「ブックマン」とは、静岡に工場があった「丸伸」、または「マルシン」と表示される工場が生産していたスライド書棚のことである。
発売当時は画期的な家具で、爆発的なヒット商品でした。安田屋家具店も岐阜県内唯一の代理店としてスライド書棚「ブックマン」の販売に寄与したのでした。
しかし会長さんのワンマン経営な部分もあり、また生活スタイルの激変もあり、かなり以前に廃業してしまいました。そしてスライド書棚もその存在が消えつつ運命にあります。そんなスライド書棚「ブックマン」の扉丁番金具に関して、昨年末からどういうわけかお問い合せ、ご修理のご相談が増えています。金具が破損する年数なのでしょうか。

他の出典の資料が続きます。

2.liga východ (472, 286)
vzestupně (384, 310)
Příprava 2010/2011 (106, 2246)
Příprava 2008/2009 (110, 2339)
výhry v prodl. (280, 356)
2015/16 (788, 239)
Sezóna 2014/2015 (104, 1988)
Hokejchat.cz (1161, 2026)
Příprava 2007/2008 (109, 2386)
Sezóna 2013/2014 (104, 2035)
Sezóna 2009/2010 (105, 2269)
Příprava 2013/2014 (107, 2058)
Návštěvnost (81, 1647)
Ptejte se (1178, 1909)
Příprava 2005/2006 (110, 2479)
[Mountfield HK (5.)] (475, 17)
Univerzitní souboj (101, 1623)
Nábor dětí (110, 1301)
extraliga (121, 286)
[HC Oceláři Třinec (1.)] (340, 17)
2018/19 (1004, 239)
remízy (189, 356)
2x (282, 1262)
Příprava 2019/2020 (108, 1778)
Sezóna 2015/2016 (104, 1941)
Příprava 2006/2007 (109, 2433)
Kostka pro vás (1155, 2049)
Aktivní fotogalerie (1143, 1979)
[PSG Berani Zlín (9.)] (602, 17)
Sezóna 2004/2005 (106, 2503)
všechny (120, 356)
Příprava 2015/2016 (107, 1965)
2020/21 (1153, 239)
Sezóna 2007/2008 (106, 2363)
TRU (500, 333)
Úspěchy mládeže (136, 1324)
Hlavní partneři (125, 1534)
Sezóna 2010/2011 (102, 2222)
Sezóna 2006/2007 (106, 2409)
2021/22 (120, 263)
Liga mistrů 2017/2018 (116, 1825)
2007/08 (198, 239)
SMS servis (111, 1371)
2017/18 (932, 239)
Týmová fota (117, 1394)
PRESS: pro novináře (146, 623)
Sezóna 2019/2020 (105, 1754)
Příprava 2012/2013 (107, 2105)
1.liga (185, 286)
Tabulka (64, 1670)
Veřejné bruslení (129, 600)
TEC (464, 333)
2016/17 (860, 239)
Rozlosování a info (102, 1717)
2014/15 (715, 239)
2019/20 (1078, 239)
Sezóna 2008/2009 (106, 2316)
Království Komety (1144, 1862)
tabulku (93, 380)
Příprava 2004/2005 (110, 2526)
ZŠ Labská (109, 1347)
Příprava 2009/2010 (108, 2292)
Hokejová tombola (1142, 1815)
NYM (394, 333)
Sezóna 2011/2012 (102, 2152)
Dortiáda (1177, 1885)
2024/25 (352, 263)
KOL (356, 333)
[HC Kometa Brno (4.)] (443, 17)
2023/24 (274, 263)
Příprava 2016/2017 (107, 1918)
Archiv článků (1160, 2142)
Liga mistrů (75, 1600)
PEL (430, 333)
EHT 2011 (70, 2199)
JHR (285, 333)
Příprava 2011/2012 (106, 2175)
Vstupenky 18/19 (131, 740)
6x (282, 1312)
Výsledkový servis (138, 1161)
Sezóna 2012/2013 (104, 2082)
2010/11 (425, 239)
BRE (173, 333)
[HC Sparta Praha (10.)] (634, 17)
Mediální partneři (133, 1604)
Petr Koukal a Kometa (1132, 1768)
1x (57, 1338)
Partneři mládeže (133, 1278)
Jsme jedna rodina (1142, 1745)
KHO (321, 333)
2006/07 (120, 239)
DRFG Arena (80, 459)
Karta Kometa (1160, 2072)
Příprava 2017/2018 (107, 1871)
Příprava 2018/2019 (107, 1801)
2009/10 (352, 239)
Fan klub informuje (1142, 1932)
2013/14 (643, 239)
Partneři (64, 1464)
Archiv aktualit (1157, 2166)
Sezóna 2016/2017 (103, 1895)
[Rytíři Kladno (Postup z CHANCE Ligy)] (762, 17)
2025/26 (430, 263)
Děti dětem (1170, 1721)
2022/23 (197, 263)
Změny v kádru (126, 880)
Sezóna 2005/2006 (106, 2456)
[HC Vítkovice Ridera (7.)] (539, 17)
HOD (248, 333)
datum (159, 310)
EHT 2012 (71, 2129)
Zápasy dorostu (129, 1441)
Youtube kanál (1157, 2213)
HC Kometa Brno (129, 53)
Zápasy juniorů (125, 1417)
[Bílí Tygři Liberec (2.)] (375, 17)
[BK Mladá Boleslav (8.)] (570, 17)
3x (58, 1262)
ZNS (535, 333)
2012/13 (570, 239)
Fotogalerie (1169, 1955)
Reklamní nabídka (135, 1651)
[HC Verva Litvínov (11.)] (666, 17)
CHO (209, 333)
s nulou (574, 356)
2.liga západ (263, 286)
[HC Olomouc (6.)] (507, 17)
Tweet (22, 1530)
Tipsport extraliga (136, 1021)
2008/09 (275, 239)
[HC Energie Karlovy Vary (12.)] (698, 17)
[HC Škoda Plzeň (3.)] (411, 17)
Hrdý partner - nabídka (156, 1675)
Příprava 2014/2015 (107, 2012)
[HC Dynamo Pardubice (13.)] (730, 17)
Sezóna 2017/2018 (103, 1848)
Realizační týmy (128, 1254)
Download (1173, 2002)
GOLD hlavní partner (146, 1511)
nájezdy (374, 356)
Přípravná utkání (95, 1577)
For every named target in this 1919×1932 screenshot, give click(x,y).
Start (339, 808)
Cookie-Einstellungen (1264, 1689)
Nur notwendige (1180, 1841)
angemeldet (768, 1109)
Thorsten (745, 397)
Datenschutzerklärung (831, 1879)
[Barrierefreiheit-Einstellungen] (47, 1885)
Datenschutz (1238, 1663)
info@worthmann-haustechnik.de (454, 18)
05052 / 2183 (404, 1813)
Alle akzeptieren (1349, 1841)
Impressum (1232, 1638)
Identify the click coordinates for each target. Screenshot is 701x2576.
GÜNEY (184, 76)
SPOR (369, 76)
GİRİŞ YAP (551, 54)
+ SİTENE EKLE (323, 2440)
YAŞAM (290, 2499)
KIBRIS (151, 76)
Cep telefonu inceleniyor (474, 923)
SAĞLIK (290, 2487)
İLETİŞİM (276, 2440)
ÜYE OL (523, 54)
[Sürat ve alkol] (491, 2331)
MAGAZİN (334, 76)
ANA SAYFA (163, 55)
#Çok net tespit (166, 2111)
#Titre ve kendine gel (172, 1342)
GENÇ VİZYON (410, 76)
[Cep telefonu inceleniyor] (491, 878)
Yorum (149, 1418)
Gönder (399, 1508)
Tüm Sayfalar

そして今回、久しぶりに安田屋家具店実店舗の出張修理として、岐阜市内のお客様宅に金具取替修理にお伺いする四代目でした。
お客様宅には、横幅120㎝タイプのスライド書棚「ブックマン」がありました。懐かしいーーー!!
扉に取付いている金具を確認すると、金属疲労によりポキッと折れていました。金具を取外してサイズを確認すると「20-20」が刻印されていました。持参した金具を用意します。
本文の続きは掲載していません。